Mahkemece, davacının boşanma davasını açma tarihi 04/01/2011, taşınmazların satış tarihi ise 10/10/2009 tarihi ise de, arada yaklaşık 14 aylık süre olduğu dinlenilen davacı tanıklarından da tarafların ..."dan ..."ye 2009 yılı Ağustos ayında geldikleri ve satış öncesi tarafların kavga edip, davacının 1 günlüğüne evden ayrıldığını, sonrasında evliliğin sorunlu da olsa devam ettiği, davalı ..."in bu tarihlerde taşınmazları devir ederek davacının katılma alacağının düşürmeyi amaçladığı kanaatine varıldığı, satışın yapıldığı davalı şirkette daha önceden davalı ..."inde ortak olması ve aile şirketi olması, satışın bedelsiz yapılmış olması, (en azından davalı tarafın satış karşılığı bir bedel ödendiğini ispatlayamaması), davalı şirketin karar defterinde alım
konusunda karar alınmasına rağmen alım sebebinin belirlenmemesi, davalı tarafın ileri sürdüğü Sadettin"in borçları sebebiyle satışın yapıldığı konusunda da hiç bir somut delilin bulunmaması, tespit edilen ekonomik durum araştırmasına göre davalı ..."in şirkete borçlanmasını gerektirecek bir durumun bulunmaması, satış bedellerinin gerçek rayiç değerinin bir misli altında olması birlikte değerlendirildiğinde dava konusu satışların muvazaalı olduğu kanaatine varıldığından bahisle davanın kabulü karar verilmiş; hüküm, davalılar vekili tarafından temyiz edilmiştir.

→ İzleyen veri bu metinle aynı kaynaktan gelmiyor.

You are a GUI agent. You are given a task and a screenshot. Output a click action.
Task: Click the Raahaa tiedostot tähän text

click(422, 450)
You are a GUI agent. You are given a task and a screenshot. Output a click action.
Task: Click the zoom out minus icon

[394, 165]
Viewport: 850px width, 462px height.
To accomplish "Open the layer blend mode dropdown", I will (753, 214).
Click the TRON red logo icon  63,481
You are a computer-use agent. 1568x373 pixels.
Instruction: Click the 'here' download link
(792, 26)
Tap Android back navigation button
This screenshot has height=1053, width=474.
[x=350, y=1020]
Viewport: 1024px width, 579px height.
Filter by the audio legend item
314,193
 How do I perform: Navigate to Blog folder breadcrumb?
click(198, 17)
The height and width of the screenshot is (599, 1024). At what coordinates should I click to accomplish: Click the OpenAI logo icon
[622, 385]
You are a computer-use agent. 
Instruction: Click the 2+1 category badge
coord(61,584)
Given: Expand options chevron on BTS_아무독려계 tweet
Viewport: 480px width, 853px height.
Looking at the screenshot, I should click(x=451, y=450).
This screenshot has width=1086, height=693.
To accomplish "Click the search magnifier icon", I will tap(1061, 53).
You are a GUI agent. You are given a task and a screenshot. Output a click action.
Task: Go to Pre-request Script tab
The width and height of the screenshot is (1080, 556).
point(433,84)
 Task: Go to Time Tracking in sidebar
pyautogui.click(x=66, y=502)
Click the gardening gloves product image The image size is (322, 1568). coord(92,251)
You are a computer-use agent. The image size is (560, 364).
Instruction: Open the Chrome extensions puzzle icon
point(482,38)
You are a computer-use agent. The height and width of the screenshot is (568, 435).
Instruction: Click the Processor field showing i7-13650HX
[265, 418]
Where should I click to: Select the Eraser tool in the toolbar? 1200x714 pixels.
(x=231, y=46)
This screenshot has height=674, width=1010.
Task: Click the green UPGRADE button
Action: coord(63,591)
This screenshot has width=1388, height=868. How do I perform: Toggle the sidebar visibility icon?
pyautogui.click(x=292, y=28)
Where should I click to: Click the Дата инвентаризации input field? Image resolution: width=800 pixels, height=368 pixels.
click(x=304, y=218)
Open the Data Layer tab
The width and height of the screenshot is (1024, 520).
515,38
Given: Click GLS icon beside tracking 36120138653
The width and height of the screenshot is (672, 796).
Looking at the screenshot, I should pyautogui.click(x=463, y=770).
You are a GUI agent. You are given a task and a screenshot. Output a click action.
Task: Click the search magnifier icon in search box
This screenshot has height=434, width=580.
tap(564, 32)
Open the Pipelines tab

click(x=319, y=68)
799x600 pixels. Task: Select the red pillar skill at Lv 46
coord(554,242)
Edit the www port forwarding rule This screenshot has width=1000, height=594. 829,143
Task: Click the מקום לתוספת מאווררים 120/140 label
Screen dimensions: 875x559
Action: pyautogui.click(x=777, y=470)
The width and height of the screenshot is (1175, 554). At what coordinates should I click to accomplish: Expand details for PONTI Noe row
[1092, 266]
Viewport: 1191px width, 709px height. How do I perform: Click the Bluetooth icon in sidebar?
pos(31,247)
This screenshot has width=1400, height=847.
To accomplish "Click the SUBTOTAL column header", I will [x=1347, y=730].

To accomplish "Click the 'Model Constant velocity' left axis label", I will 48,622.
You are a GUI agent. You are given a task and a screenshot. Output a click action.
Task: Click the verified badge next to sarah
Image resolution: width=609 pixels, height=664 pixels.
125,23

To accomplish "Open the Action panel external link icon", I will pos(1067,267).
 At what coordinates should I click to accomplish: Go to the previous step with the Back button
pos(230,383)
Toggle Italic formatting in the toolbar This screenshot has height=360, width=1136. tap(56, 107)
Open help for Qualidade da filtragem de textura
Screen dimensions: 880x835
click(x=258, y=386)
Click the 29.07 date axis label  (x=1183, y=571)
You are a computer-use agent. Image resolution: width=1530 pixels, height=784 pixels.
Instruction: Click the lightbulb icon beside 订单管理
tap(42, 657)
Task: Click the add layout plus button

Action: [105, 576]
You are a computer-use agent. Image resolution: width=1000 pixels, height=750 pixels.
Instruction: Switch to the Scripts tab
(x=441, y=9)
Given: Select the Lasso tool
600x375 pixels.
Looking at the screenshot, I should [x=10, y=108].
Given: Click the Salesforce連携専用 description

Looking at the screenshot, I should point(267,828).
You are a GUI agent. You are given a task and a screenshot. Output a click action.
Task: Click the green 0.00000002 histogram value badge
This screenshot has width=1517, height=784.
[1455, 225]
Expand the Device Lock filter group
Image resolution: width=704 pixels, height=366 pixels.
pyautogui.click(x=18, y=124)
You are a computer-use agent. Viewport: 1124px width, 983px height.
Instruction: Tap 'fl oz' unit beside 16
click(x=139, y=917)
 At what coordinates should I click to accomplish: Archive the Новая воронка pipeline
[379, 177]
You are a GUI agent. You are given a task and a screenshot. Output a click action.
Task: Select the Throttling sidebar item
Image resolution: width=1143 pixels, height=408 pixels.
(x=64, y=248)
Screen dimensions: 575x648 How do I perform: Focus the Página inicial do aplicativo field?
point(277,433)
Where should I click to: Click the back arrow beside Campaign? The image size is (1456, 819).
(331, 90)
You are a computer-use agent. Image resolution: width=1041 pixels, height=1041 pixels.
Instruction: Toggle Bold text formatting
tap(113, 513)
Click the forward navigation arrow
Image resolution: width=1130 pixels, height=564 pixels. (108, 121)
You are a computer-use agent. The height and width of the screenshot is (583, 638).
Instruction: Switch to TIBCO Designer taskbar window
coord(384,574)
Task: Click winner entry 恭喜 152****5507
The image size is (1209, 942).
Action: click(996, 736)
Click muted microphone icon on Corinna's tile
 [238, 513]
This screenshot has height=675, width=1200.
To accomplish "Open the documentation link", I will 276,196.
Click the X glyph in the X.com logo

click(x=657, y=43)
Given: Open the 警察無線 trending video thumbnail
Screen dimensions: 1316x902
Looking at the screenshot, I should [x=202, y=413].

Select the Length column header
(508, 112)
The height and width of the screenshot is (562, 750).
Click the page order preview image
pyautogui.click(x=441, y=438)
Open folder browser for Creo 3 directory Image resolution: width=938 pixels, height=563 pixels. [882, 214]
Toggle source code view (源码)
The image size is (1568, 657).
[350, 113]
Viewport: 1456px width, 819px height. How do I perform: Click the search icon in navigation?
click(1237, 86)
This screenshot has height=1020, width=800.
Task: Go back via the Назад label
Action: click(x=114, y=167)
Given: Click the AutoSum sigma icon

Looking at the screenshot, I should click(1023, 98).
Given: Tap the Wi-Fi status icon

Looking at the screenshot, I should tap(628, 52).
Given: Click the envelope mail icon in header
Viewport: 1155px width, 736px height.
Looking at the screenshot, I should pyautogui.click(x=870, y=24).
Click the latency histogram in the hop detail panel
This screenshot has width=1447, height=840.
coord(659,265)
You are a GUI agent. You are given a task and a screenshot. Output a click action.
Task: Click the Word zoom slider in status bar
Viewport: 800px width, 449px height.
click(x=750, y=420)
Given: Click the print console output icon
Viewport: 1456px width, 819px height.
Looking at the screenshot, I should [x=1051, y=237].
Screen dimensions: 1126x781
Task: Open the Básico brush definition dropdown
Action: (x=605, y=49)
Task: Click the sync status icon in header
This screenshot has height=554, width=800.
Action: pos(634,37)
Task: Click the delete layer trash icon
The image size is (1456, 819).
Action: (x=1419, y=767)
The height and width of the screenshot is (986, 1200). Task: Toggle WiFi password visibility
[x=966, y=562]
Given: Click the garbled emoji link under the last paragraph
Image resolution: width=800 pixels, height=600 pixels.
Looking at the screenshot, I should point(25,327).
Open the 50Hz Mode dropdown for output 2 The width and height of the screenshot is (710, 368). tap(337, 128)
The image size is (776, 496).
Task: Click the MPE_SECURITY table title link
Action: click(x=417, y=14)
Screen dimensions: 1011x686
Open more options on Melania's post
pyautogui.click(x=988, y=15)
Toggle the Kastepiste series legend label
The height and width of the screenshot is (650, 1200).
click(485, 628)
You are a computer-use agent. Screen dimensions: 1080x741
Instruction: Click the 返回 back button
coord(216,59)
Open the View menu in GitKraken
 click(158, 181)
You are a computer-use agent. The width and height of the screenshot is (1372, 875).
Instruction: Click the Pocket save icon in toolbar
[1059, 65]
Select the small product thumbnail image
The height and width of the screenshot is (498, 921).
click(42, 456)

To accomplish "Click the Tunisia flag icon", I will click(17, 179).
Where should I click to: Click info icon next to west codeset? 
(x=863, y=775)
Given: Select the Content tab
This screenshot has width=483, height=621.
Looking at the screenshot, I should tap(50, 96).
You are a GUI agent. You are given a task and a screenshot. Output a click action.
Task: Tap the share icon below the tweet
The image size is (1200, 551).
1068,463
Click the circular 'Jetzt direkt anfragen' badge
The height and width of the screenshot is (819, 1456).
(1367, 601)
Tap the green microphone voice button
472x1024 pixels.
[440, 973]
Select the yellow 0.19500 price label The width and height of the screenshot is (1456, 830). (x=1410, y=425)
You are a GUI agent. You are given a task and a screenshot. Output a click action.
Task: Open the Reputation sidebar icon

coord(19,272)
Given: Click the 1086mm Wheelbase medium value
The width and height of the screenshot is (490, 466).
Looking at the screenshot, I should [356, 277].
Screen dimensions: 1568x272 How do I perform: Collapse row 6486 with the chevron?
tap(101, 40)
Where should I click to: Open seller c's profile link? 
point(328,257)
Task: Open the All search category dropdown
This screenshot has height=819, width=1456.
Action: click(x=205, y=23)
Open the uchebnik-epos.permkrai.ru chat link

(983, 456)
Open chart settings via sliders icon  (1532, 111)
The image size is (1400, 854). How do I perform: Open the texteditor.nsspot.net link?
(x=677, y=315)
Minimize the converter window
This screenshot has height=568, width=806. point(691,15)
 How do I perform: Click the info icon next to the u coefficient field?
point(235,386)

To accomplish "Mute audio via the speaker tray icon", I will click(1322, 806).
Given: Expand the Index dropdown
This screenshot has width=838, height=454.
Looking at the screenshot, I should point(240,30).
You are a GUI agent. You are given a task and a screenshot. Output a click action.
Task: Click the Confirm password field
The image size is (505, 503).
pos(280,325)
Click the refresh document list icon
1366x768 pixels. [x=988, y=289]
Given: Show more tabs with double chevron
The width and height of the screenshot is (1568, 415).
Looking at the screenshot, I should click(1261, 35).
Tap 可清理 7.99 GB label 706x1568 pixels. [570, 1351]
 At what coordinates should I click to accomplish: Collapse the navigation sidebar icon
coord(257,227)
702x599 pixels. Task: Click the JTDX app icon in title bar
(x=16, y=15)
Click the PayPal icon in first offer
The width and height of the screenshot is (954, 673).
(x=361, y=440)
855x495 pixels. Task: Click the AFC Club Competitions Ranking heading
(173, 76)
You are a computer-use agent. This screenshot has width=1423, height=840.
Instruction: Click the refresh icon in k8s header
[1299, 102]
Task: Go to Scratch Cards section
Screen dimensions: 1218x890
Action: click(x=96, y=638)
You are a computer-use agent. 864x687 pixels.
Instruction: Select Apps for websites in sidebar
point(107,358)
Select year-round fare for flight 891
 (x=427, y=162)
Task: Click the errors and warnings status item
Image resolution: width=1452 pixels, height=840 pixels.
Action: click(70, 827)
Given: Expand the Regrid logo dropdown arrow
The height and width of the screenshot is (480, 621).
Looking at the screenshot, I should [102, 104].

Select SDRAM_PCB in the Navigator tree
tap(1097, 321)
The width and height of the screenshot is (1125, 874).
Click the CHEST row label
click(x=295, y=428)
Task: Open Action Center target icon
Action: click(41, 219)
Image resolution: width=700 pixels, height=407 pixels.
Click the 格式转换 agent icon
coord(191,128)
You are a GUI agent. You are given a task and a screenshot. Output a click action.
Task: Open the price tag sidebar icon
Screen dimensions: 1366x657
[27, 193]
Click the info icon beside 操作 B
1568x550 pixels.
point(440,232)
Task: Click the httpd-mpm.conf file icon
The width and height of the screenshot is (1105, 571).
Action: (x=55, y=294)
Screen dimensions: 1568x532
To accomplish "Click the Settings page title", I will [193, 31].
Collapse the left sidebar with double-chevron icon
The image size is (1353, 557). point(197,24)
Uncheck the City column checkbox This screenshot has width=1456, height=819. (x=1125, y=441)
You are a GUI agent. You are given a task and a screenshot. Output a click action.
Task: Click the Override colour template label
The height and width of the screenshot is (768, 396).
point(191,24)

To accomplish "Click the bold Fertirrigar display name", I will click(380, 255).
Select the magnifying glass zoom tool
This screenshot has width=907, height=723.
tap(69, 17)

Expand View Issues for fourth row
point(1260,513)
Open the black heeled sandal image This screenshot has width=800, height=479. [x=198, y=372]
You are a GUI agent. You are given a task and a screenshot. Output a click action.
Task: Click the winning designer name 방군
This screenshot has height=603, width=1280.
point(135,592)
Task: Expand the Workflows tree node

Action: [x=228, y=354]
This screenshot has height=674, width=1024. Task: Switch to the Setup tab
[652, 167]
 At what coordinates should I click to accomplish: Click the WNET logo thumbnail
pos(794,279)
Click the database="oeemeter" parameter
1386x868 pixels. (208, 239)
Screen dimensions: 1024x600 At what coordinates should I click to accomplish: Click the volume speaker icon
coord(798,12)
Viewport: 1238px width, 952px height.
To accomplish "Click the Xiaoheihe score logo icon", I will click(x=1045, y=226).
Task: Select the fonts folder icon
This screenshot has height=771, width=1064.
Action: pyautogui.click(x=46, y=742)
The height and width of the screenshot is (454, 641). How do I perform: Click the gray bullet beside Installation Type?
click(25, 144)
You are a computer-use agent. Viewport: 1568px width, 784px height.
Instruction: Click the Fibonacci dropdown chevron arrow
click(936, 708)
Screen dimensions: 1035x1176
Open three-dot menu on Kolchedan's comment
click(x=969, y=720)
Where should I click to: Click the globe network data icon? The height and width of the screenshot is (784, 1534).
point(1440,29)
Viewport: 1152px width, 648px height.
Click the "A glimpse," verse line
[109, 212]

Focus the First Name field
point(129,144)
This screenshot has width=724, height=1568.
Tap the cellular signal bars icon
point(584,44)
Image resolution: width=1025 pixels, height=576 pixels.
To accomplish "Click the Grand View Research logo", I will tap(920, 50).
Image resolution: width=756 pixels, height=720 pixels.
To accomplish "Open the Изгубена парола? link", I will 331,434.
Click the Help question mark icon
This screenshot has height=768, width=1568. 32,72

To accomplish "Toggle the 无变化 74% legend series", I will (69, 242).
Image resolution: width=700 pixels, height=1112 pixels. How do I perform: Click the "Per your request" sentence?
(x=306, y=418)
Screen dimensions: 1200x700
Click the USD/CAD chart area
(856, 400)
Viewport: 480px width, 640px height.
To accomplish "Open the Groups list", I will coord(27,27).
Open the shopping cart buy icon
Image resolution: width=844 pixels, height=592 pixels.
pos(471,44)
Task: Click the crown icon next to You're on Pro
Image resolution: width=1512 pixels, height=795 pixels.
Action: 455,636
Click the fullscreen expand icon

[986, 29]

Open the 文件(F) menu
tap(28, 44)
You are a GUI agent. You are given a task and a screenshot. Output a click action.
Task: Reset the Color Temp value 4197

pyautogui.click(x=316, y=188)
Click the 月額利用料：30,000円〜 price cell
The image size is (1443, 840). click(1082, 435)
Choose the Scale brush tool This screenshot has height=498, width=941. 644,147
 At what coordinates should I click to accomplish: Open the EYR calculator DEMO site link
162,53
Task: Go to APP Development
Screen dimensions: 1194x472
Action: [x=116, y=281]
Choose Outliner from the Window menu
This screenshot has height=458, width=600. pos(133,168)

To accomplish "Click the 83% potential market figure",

1-Dosyadaki yazılara toplanan delillere hükmün dayandığı gerektirici sebeplere göre davalılar vekilinin aşağıda yazılı bendin kapsamı dışında kalan diğer temyiz itirazlarının reddi gerekmiştir.
2-BK’nun 19.maddesine dayalı olarak açılan muvazaalı işlemin iptali davasından amaçlanan davacı alacaklıya alacağını tahsil etme imkanı olduğundan davanın kabulü halinde İİK’nun 283/1 maddesinin kıyasen uygulanması gerekmektedir. Anılan madde de “davacı iptal davası sabit olduğu takdirde bu davaya konu teşkil eden mal üzerinde cebri ... yolu ile hakkını almak yetkisini elde eder ....” hükmünü içermektedir.
Somut olayda davacıya davacının alacakları ile sınırlı olarak haciz ve satış yetkisi verilmesi gerekirken infazda tereddüt yaratacak şekilde hüküm tesisi usul ve yasaya aykırıdır.
Ne var ki, yapılan yanlışlığın giderilmesi yargılamanın tekrarını gerektirir nitelikte görülmediğinden hükmün 6100 sayılı HMK"nın geçici 3/2 maddesi delaletiyle 1086 sayılı HUMK"nun 438/7. maddesi gereğince düzeltilerek onanması gerekmiştir.
SONUÇ:Yukarıda 1 nolu bentte açıklanan nedenlerle davalılar vekilinin diğer temyiz itirazlarının reddine; 2 nolu bentte açıklanan nedenlerle temyiz temyiz itirazlarının kabulü ile hükmün 1 ve 2 nolu bentlerindeki ibarelerin tümünün hükümden çıkarılarak yerine “ Davanın kabulü ile, ... İli ... İlçesi Erkilet Mahallesi ... ada ... parsel ile ... İli ... İlçesi Yenice İsmail Mahallesi ... ada ... parseldeki davalılar arasındaki satışın iptali ile davacıya alacak ve ferileri ile sınırlı olarak haciz ve satış yetkisi verilmesine ”ibaresinin yazılması suretiyle hükmün bu şekli ile DÜZELTİLEREK ONANMASINA, peşin
alınan harcın istek halinde temyiz eden davalılara geri verilmesine 09.04.2018 günü oybirliğiyle karar verilmiştir.